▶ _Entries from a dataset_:
— START —

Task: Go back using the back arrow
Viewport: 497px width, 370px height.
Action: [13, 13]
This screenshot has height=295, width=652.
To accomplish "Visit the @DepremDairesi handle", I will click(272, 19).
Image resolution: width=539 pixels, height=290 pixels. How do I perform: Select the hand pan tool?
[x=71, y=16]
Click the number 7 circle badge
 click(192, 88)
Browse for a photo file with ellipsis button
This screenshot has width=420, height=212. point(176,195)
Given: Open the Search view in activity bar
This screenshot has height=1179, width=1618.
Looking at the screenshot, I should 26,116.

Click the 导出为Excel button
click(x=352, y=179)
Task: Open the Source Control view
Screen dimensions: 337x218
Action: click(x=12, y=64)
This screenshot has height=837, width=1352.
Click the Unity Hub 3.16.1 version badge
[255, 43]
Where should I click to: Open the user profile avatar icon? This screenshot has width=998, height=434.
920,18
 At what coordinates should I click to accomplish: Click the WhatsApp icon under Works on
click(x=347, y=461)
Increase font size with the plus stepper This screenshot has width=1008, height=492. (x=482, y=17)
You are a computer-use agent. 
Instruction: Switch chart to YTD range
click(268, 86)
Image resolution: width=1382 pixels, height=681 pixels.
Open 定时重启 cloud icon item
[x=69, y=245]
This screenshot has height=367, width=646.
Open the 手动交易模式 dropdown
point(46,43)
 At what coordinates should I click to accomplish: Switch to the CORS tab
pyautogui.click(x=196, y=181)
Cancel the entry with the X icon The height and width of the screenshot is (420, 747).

— END —

▶ _REQUEST_: Express the lines of the listing above as a JSON list of strings, one string per line with blank lines omitted, starting at the line containing "Browse for a photo file with ellipsis button" and ending at the line containing "Action: click(x=12, y=64)".

▶ _REPLY TO THE EXERCISE_:
[
  "Browse for a photo file with ellipsis button",
  "This screenshot has width=420, height=212. point(176,195)",
  "Given: Open the Search view in activity bar",
  "This screenshot has height=1179, width=1618.",
  "Looking at the screenshot, I should 26,116.",
  "Click the 导出为Excel button",
  "click(x=352, y=179)",
  "Task: Open the Source Control view",
  "Screen dimensions: 337x218",
  "Action: click(x=12, y=64)"
]